Quelles sont les conditions à respecter ?+
Mettez à jour votre système d’exploitation et l’application Authenticator vers leurs dernières versions. Si vous n’arrivez pas à vous connecter mais avez accès à votre email, essayez de changer votre mot de passe. Sinon, contactez-nous via le formulaire de support.
Et si j’ai oublié mon mot de passe ?+
Vous pouvez le réinitialiser à tout moment en cliquant sur le lien "compte inaccessible" sur la page de connexion.
Et si mon téléphone est perdu ou cassé ?+
Utilisez l'un de vos codes de secours fournis lors de l'enregistrement 2FA. Sur la page d'authentification, cliquez sur "code de secours", entrez-le, puis mettez à jour votre profil une fois connecté.
Et si j’ai un nouveau numéro de téléphone ?+
La procédure est identique à celle d'un téléphone perdu : utilisez vos codes de secours pour vous connecter, puis synchronisez votre nouvel appareil via votre profil utilisateur.

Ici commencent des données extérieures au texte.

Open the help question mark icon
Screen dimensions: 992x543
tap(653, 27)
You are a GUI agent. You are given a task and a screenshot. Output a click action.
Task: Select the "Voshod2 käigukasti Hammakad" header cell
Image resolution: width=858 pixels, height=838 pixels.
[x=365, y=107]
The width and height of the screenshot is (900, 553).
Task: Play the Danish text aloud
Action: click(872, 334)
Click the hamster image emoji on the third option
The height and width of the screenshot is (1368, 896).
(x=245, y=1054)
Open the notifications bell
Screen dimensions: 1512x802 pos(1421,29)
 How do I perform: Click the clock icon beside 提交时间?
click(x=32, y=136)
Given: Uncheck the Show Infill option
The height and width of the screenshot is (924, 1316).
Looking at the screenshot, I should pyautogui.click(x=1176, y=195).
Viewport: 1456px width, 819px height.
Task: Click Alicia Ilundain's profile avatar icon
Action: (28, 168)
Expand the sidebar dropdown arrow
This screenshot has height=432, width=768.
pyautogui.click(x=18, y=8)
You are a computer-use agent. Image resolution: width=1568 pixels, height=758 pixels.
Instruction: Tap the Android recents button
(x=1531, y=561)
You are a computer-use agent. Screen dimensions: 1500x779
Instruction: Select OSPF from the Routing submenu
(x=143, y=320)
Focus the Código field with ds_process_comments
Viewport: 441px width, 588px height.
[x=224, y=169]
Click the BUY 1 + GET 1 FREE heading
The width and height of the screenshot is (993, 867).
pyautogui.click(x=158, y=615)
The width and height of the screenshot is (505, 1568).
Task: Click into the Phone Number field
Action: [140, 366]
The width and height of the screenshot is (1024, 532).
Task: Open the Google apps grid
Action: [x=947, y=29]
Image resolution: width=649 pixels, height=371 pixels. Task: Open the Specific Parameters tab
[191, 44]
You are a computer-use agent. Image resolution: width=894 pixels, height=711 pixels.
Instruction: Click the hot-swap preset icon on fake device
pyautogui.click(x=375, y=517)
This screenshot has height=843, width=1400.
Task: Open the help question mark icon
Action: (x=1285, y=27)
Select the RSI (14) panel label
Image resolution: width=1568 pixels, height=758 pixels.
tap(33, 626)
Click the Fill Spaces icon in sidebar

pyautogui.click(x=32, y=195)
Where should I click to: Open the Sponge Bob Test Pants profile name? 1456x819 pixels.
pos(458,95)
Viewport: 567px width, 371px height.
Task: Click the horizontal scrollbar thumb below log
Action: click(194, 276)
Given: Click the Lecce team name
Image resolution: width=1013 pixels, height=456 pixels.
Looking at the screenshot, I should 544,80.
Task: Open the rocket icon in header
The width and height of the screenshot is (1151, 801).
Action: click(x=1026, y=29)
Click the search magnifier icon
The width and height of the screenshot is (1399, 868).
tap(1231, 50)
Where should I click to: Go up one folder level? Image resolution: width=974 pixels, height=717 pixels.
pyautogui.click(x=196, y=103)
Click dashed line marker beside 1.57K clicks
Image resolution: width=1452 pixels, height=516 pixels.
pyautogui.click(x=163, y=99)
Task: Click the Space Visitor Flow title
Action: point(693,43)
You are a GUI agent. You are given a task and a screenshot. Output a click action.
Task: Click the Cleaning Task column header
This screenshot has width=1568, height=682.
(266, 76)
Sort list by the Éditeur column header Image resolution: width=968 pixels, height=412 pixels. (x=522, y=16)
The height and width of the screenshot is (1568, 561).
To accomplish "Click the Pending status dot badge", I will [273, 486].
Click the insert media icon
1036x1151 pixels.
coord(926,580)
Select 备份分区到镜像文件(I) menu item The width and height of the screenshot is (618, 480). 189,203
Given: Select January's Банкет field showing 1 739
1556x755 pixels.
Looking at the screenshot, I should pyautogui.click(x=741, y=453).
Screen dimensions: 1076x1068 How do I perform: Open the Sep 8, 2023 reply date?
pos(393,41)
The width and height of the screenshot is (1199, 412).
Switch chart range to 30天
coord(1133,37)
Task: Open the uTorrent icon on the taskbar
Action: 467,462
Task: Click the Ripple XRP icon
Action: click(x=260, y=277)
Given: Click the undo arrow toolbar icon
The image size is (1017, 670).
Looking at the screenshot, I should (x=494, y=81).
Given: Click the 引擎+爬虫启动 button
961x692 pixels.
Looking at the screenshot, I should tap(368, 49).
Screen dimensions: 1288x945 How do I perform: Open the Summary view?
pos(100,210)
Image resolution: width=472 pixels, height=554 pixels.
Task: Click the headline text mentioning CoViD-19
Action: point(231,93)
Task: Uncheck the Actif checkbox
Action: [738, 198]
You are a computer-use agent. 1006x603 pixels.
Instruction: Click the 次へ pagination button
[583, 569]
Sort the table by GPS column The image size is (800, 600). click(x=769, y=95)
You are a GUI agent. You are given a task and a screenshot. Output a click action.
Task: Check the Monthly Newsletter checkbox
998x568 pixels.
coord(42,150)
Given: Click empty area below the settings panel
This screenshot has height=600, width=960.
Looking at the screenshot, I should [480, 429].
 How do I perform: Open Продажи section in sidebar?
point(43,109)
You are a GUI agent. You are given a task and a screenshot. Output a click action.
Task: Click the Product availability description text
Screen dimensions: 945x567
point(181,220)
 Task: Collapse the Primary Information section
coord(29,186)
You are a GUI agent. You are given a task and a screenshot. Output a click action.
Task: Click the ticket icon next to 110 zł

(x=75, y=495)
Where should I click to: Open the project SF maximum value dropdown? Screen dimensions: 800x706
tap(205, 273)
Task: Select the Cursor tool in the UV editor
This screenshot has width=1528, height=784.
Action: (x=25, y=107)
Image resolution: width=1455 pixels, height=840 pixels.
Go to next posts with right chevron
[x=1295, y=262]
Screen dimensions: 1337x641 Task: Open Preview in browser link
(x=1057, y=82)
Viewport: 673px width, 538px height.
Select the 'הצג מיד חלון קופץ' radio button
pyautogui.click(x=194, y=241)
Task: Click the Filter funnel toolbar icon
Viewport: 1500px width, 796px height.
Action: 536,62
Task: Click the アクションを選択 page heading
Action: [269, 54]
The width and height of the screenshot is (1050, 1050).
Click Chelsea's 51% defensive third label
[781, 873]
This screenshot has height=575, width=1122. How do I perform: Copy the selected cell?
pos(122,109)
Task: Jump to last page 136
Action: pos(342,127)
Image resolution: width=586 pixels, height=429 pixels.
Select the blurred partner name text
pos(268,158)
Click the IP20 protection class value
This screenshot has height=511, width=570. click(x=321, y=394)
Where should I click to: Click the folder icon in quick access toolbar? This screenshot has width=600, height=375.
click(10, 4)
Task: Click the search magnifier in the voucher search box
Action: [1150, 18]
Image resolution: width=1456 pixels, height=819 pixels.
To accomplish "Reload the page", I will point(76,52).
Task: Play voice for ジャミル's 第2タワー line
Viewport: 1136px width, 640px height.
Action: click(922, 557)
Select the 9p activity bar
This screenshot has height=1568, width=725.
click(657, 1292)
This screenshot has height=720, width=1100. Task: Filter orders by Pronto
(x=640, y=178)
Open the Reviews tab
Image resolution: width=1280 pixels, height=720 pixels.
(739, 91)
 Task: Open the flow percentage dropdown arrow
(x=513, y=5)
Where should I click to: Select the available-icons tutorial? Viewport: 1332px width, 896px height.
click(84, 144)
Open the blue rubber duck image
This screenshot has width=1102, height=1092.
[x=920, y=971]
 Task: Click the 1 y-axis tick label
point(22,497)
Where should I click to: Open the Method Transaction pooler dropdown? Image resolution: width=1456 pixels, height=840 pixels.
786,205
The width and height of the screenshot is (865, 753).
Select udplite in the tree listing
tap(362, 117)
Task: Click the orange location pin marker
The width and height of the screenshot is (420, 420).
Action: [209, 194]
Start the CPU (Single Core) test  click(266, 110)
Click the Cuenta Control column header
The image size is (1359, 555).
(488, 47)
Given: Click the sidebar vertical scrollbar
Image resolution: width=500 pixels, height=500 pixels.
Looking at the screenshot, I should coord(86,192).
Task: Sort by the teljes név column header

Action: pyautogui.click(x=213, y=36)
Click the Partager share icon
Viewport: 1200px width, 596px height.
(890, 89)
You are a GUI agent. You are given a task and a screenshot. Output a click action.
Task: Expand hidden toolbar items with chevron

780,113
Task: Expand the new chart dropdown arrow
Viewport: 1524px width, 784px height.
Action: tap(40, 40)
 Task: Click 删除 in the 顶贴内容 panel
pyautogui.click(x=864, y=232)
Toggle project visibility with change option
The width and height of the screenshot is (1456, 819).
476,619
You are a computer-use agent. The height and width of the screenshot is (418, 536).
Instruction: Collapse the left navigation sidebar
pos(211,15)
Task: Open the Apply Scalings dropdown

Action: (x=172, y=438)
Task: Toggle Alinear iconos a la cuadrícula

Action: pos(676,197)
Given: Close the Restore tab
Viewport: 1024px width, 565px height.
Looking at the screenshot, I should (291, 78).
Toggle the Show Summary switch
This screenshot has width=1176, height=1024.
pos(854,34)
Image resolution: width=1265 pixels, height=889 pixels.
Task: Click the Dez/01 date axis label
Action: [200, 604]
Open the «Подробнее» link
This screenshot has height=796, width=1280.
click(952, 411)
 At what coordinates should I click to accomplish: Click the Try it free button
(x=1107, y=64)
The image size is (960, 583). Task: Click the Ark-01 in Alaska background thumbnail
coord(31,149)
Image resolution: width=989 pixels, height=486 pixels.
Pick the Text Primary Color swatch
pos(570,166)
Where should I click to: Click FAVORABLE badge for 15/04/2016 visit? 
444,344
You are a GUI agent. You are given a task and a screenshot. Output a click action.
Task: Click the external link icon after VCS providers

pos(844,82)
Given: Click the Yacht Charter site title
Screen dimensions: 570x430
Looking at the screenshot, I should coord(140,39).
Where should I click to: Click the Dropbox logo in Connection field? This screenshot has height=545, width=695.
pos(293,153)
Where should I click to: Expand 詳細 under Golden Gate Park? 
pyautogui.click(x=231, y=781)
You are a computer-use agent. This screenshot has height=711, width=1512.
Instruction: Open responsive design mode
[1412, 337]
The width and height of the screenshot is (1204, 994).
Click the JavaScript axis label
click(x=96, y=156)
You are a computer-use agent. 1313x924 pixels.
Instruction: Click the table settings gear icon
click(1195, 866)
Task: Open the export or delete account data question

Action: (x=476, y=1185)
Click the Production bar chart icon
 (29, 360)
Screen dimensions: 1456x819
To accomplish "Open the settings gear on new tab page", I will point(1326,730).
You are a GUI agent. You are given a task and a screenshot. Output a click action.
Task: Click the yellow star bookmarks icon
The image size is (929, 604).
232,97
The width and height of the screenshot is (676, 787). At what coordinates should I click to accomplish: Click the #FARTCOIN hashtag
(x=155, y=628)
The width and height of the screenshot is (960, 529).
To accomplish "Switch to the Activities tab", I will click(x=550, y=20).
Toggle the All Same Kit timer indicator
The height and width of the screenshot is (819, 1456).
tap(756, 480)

Pourquoi l’authentification à deux facteurs est-elle mise en place ?+
L'authentification à deux facteurs (2FA) ajoute une couche de protection indispensable en exigeant une preuve d'identité supplémentaire. Elle garantit que même en cas de vol de votre mot de passe, l'accès à vos données reste impossible pour un tiers. C'est le rempart le plus efficace contre les tentatives d'usurpation d'identité.